Luckily, Osborne and Crover appear to have as much commitment to their line-up as Mark E Smith, and although far from approaching the brink of stagnation with the Big Business players, we now have two Butthole Surfers psycho-billying their way through the noisier-than-recently Washington stalwarts. The secondary guitar allows for some truly emotive lead sections, and the band is granted a melodic shift away from the rhythmic onslaught of Warren and Willis. Indeed, three tracks display minimal input from the original duo, and these colourful numbers breathe a wonderful energy into a band which has never paid enough attention to lack it.

The band’s highly idiosyncratic approach to album-writing dominates in a familiar manner. The trademark humour rings loud and clear as songs fade out sooner than they should, a harpsichord appears where it isn’t needed, and songs frequently debilitate from catchy pop hooks to formless noise. Stylistically, the record fits somewhere between the off-kilter immediacy of Nude With Boots and the disregard for traditional song-structuring of Hostile Ambient Takeover, whilst confusingly – perhaps sarcastically – it releases whatever it was members were trying to hold in, without any hint as to what it was in the first place.
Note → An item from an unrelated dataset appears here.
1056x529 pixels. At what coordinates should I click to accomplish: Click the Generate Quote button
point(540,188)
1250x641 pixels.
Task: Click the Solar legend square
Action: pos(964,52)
Some artists define themselves by their ever-evolving nature, and others by their refusal to change; beyond these, however, it takes either a level of complete understanding or of complete ignorance to one’s own idiosyncrasies for an artist to be able to create whatever they want to whilst maintaining their identity, and Melvins have never had the time or the ambition to work out which of these they exhibit. Whether inventively metaphorical or dryly scatological in its titling, Hold It In embodies ambiguity from its instantaneous beginning to its direction-less end.